Venezuelan and international experts generally agree that Ramirez, despite what the media projects, has an economic plan, but the question lies in the ability to implement the it. McCarthy predicts Ramirez will try to step up the process of signing oil agreements with foreign nationals and loosen price controls to help the private sector. It is likely that the oil reserves in the Orinoco belt will be developed to produce crude, but the government needs foreign technology to make this happen. Despite the poor economic conditions, Venezuela will continue to receive support from China and plans to repay China’s $4 billion contribution with additional barrels of crude oil. In regards to privatization, Corrales believes that Venezuelan-owned Citgo could be sold. If this happens, however, it may be a hint that development of the Orinoco belt is going poorly, as well as a sign of economic desperation: a viable plan in the Oronico belt wouldn’t force the government to seek revenue through Citgo’s sale. Regardless of whatever path is taken the experts predicted that economic changes might result on political costs for Maduro.

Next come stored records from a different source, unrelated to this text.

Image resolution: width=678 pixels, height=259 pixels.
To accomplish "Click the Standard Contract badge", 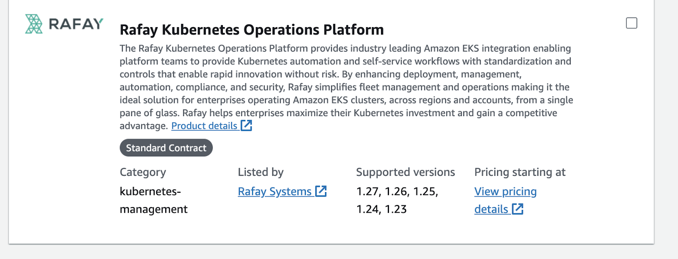I will [166, 148].
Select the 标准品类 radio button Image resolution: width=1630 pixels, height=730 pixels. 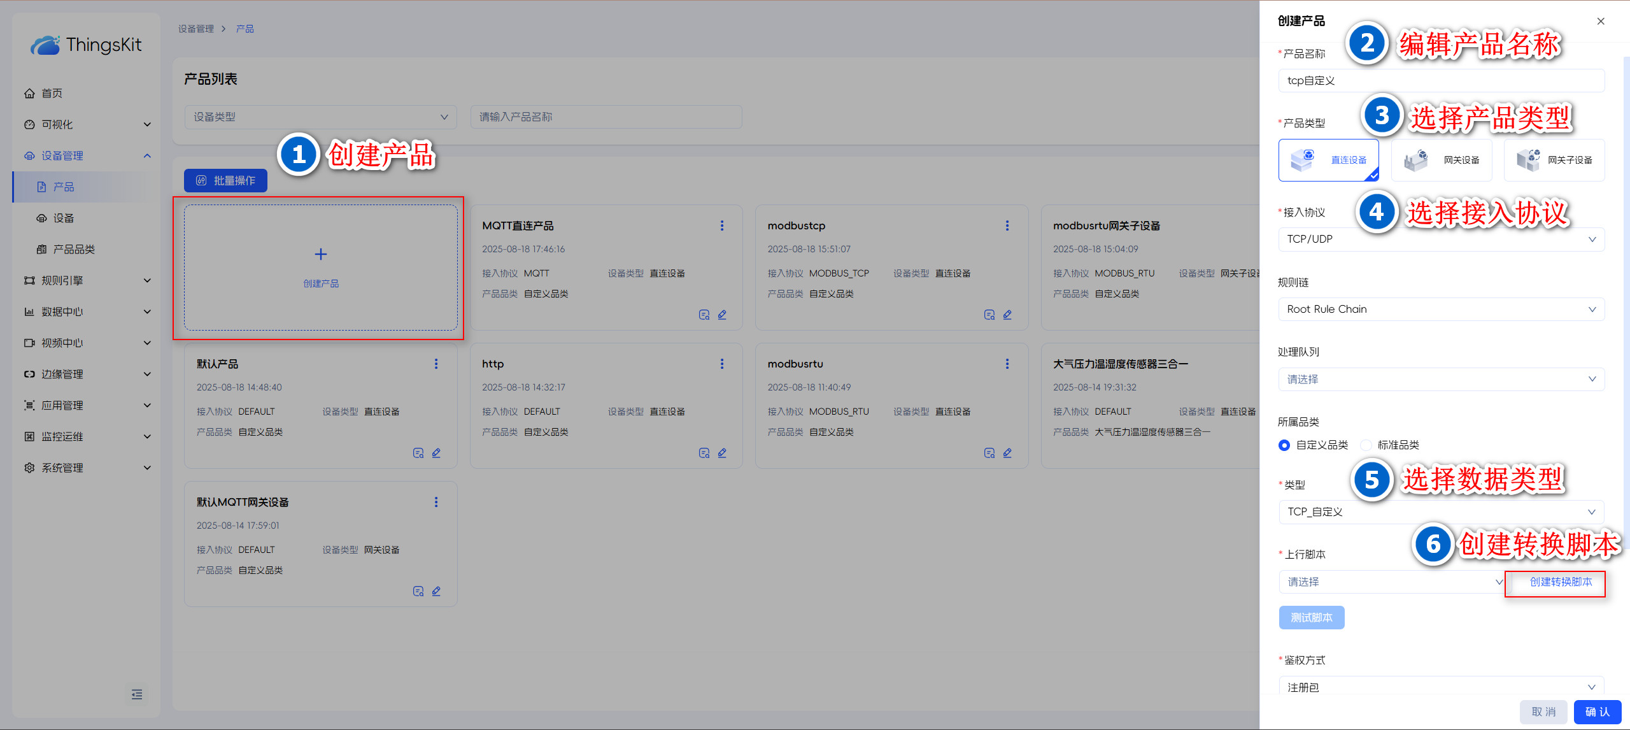click(x=1366, y=445)
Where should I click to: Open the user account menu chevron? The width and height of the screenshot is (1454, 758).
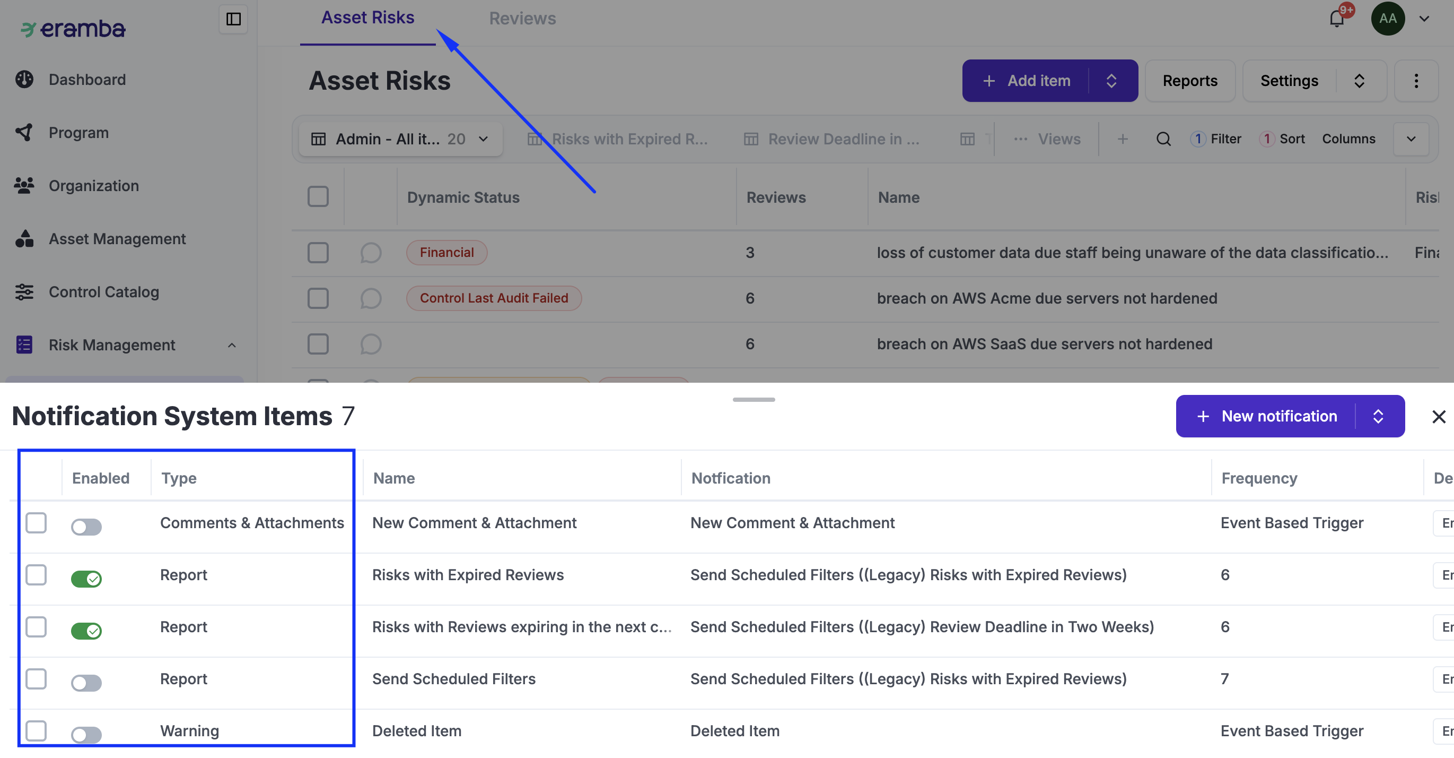pyautogui.click(x=1425, y=19)
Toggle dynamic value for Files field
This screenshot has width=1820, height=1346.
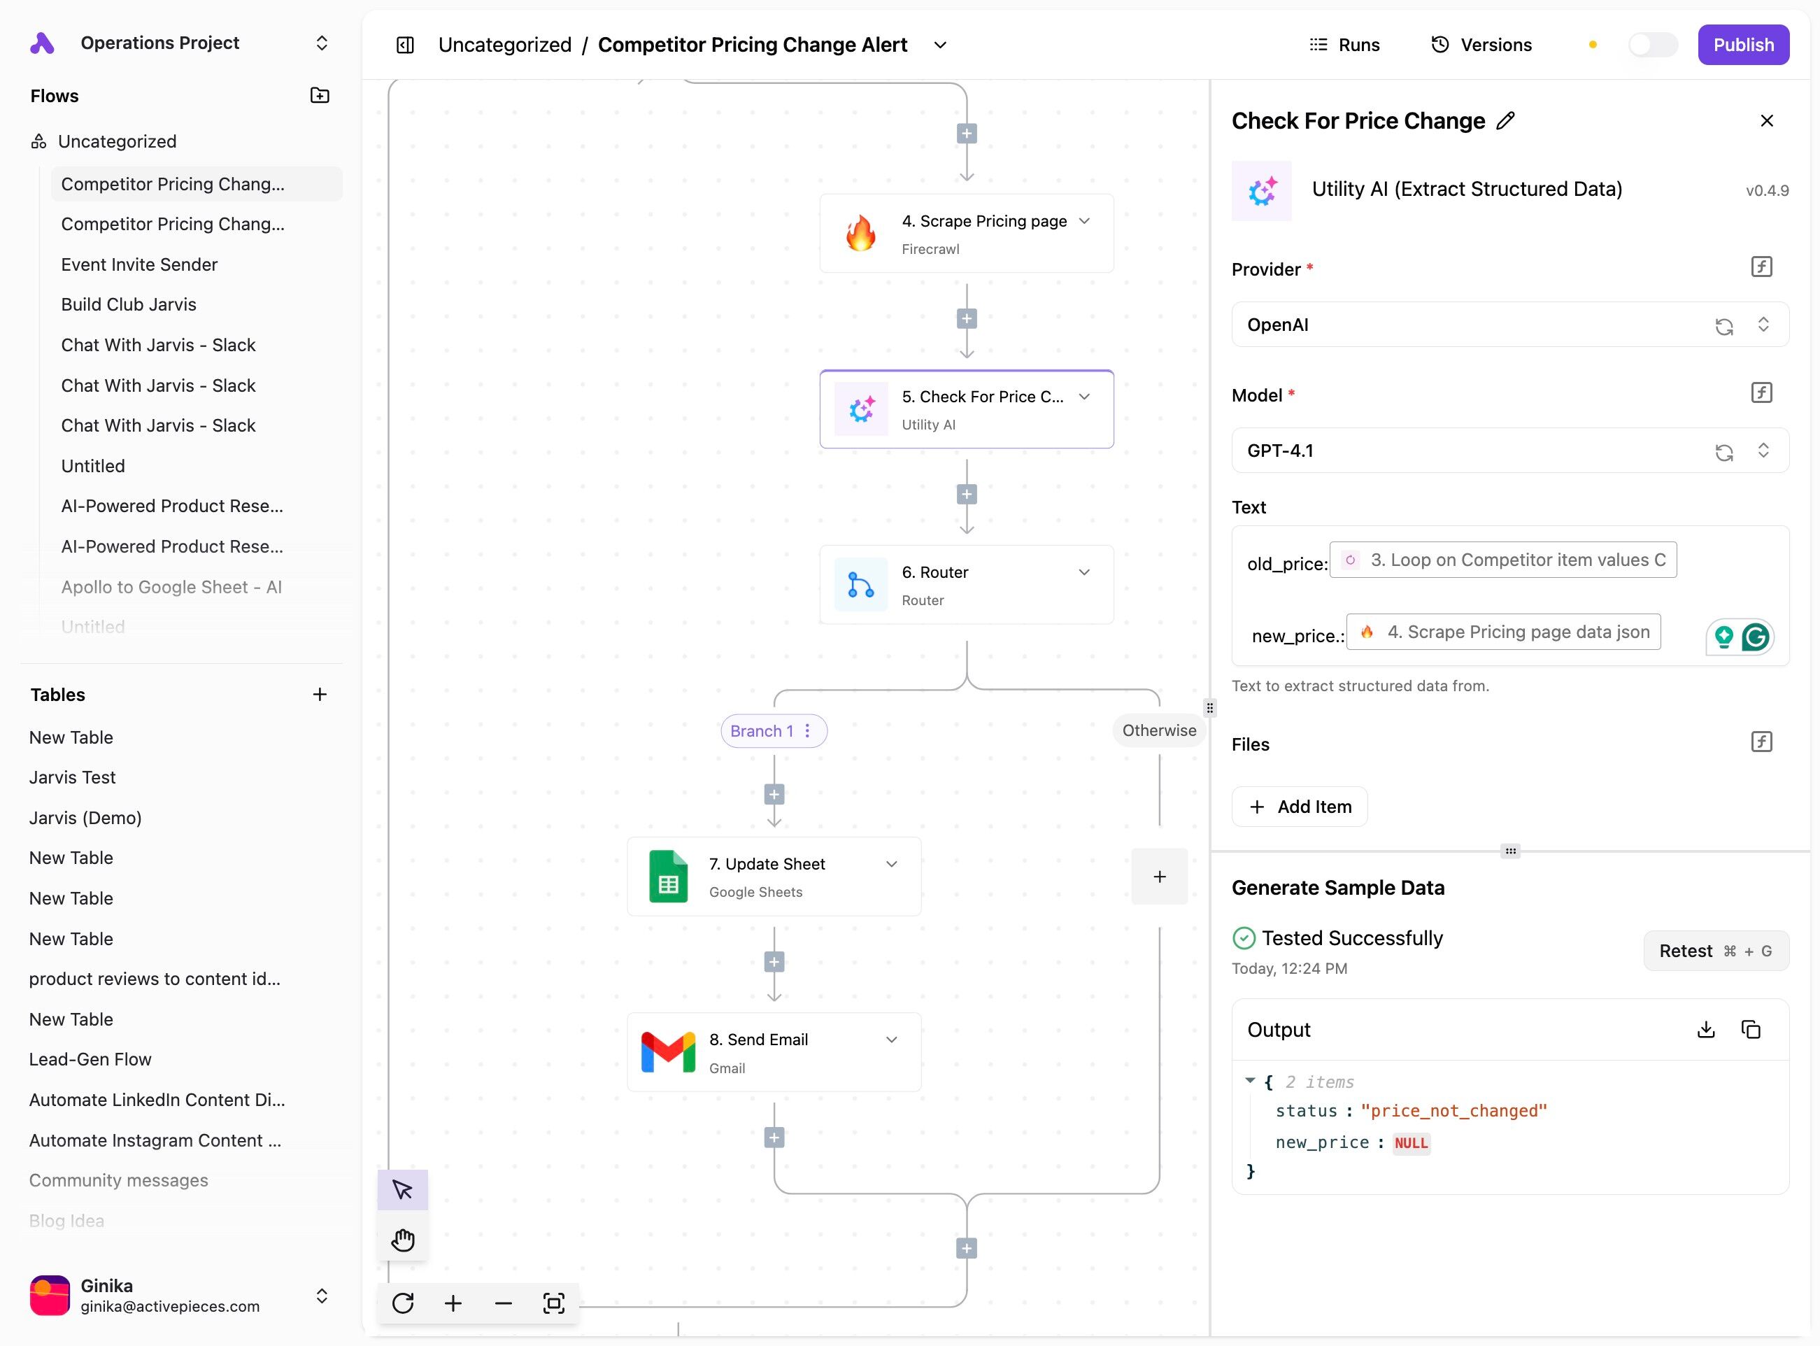pos(1761,741)
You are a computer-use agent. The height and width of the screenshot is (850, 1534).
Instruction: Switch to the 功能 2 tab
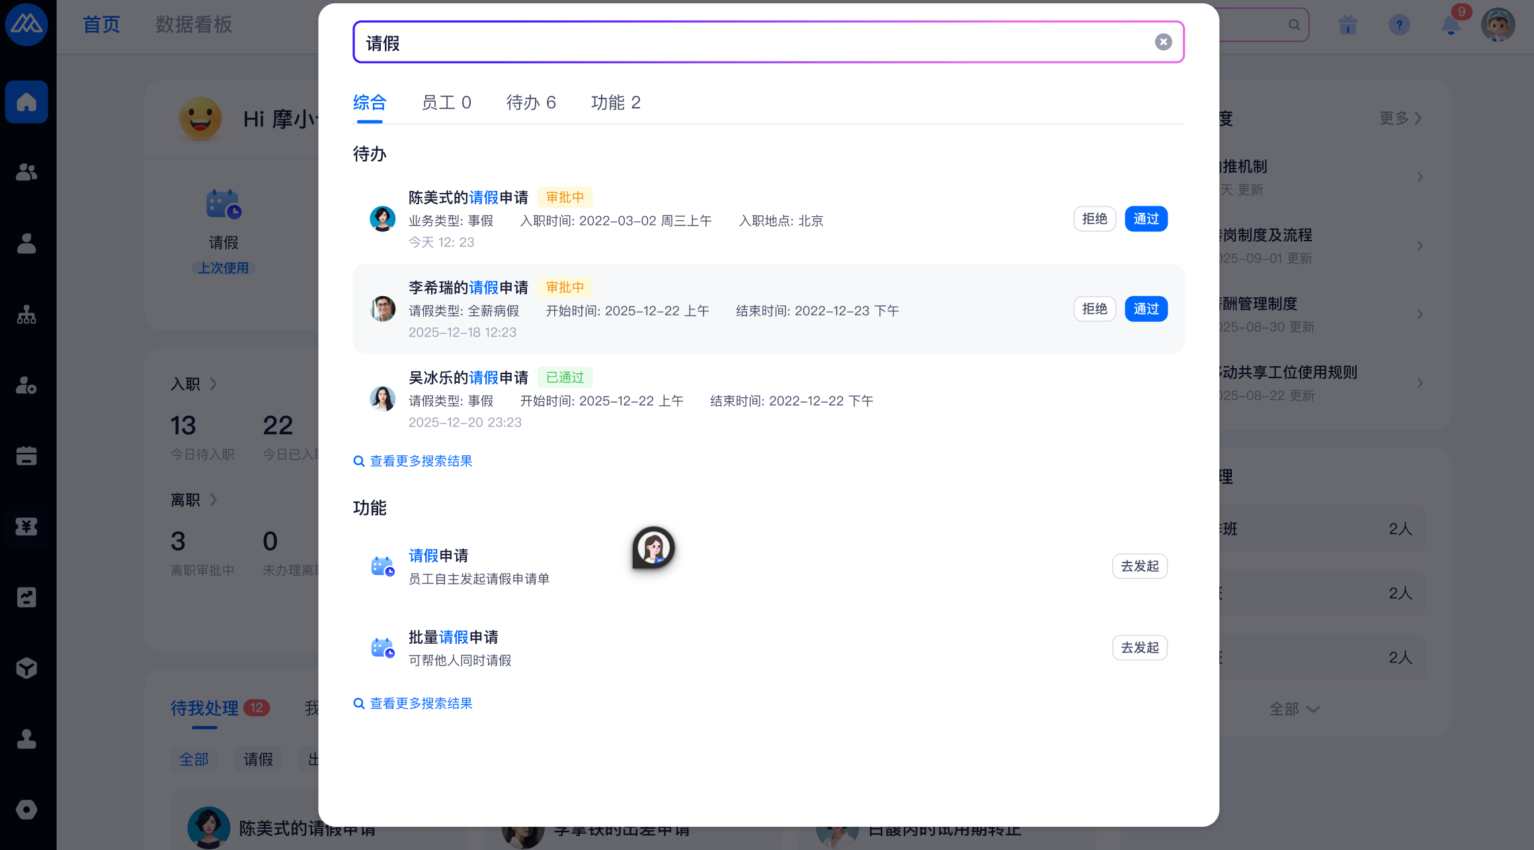click(x=615, y=102)
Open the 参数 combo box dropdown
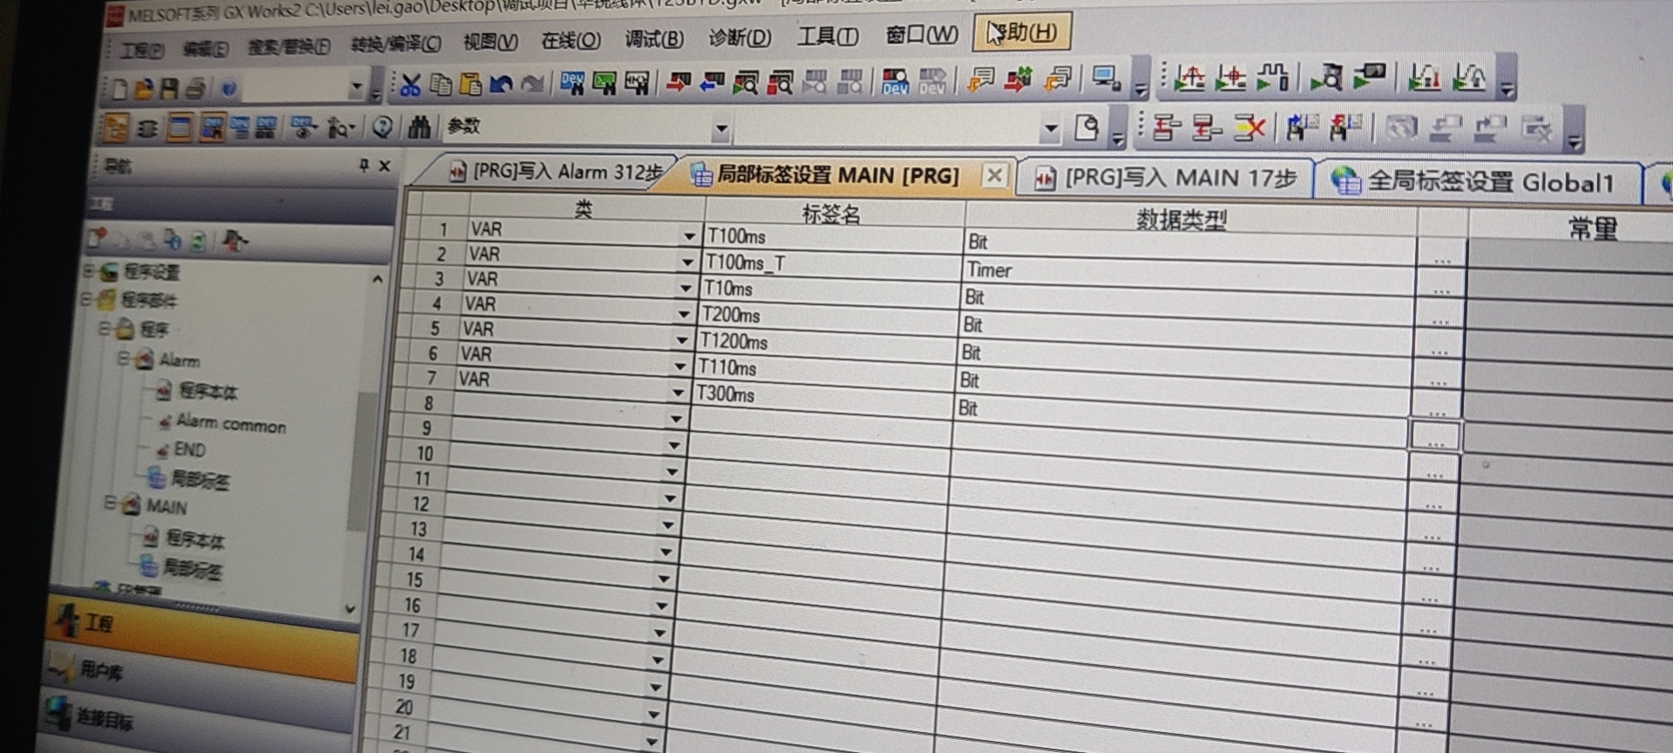The width and height of the screenshot is (1673, 753). tap(721, 130)
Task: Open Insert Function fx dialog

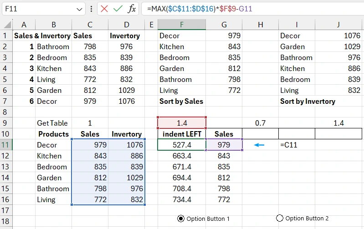Action: 132,9
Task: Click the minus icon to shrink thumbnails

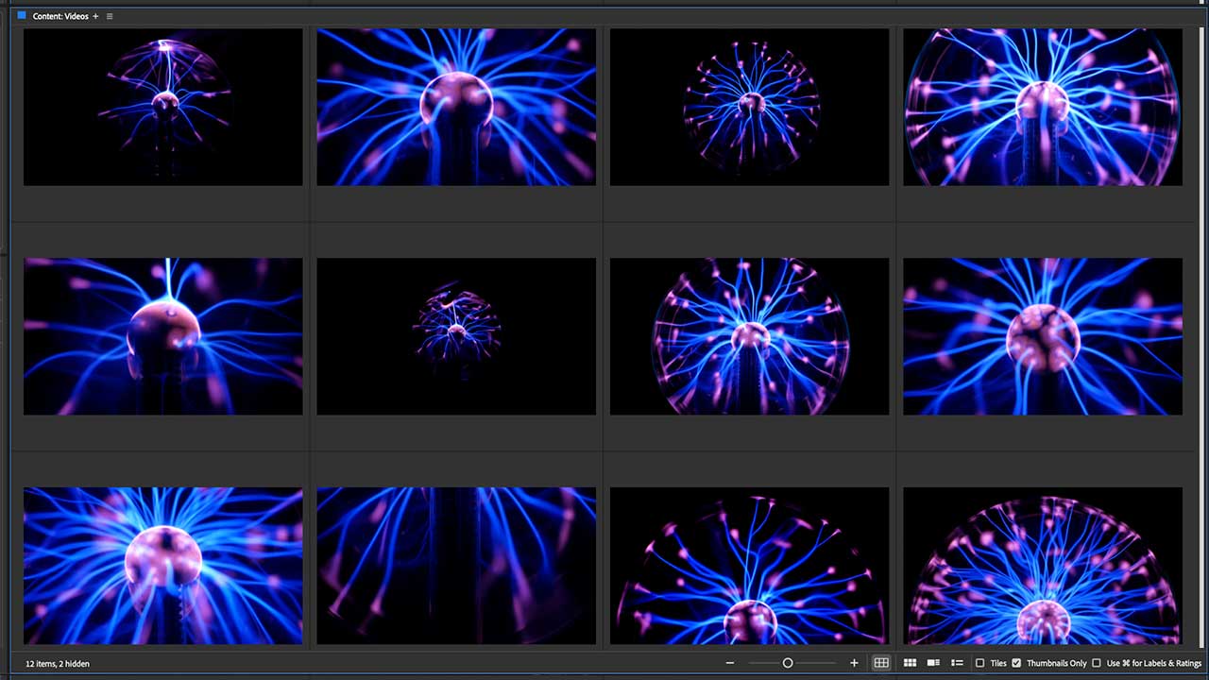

One of the most important issues raised by the audience was the question of how much political capital Maduro has gained, and whether it is enough to propel him through the end of his term and into another one. Both within the government—the radicals in the PSUV who believe Maduro is too sympathetic to capitalism—and outside of the government—those who feel repressed and silenced—there are factions that feel Maduro lacks power and is running the country poorly. However, changes during his government suggest that Maduro may be aware of the difficult situation and that he has an action-plan to try to tackle it. Whether it’s an effective plan or not remains to be seen.